Andrea Hornick: Recent Work 1460 – 1865


Andrea Hornick: Recent Work 1460 – 1865
September 17 – October 24, 2009

For her first solo show at David Krut Projects, Andrea Hornick has reimagined portraits of upper class women of society spanning four centuries, re-conceiving images of women made and commissioned by men. Painting in oil using traditional techniques, Hornick has reproduced a series of canonical masterpieces ruptured by the insertion of animals; the portrait genre so central to the oeuvre and the livelihood of the Old Master painters is here reproduced, re-imagined, and made relevant to the present.

Her strategy is a kind of inverse appropriation, inserting contemporary ideas and images into the art of the past, and thereby interrupting rather than uprooting the aura of the painted object. The resulting rich paintings are startling for their skill and realism alone, scintillating and surprising on the walls of a contemporary art gallery in Chlesea.

Hornick’s quick wit is evident in her renaming of the works and her marrying of a special animal to each sitter. Hardly the lords of the animal kingdom – a donkey, a snail, a cuttlefish – these creatures render ridiculous the modes of female representation that have barely changed through the ages. The animals are at once protective and totemic, sexually menacing and predatory. In Fashionable Goose Accompanies Flighty Mistress For Late Afternoon Stroll, Hornick brushes in the dark feathers and form of a goose into the plumes of Rubens’ “Chapeau de Paille” portrait (c.1620). A giant majestic moth masks the porcelain features of Ingres’ fashion victim, Madame Moitessier (1865) in Woman Who Wears the Face of Her Clothes’ Worst Enemy and Whose Reflection Betrays Her Beauty Ideal. As Bridget Alsdorf observes, “The moth’s placement suggests an elaborate costume for a masquerade – a popular event in Moitessier’s high-society milieu – and encapsulates the dilemma of fashion as a feminine tool: fashion hides as much as it reveals; it is a form of oppression as much as self-expression.”

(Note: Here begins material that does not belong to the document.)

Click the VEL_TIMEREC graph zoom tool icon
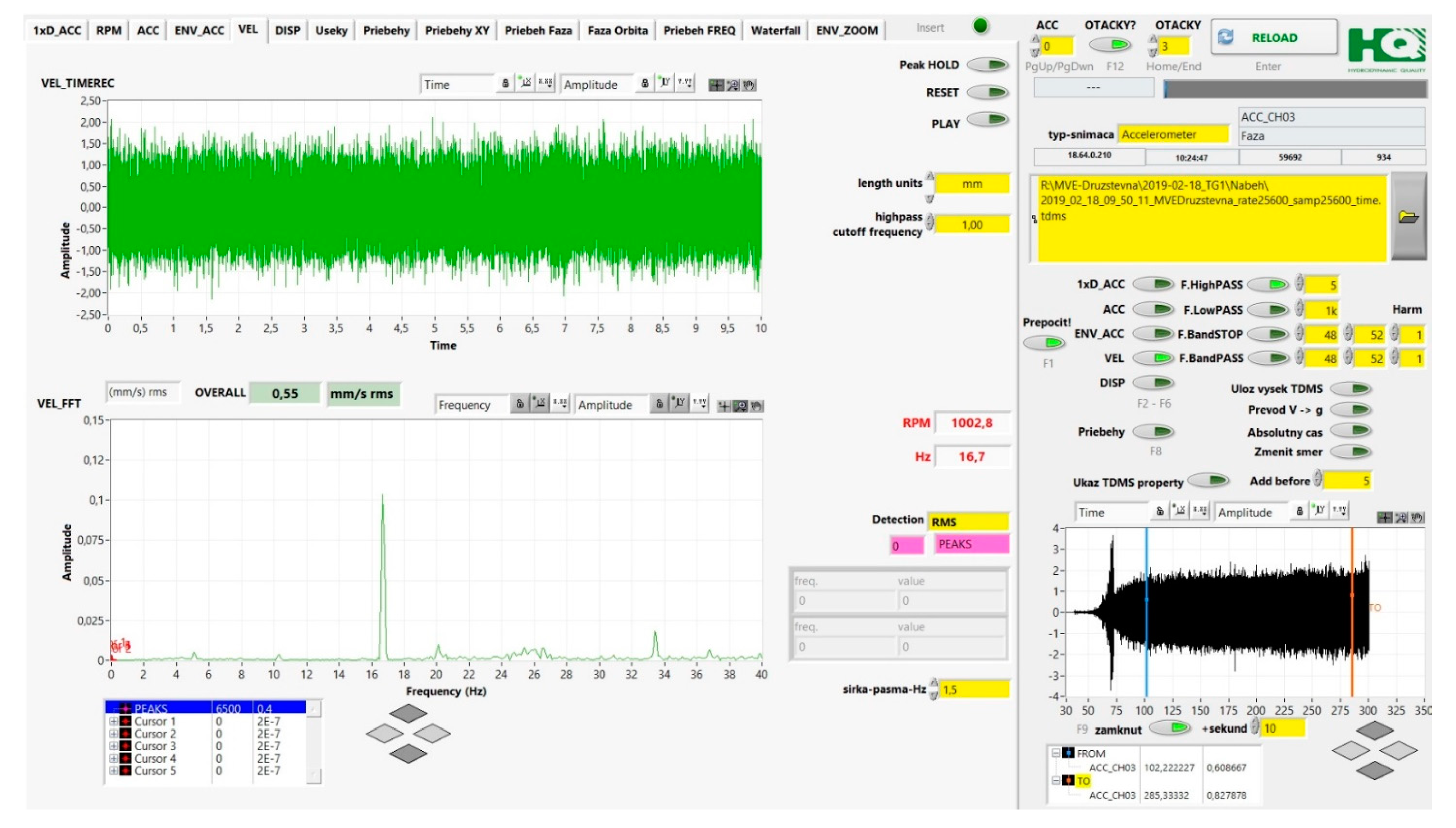This screenshot has width=1456, height=828. coord(732,85)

Hornick encourages the stilled atmosphere of a portrait gallery of old with taciturn sitters from different times regarding us from the walls, each with a unique carved frame underlining the status of medium, genre and sitter. This post-feminist project is about women looking back at the history of art; she copies the old masters as a rite of passage, while claiming them for new historical trajectories through her anamorphic insertions.

ANDREA HORNICK : RECENT WORK 1460 – 1865 is accompanied by a new David Krut Publication available at the gallery, with contributing essays by Bridget Alsdorf and Anne Higgonet. Special thanks to both Bridget and Anne for their valued contributions.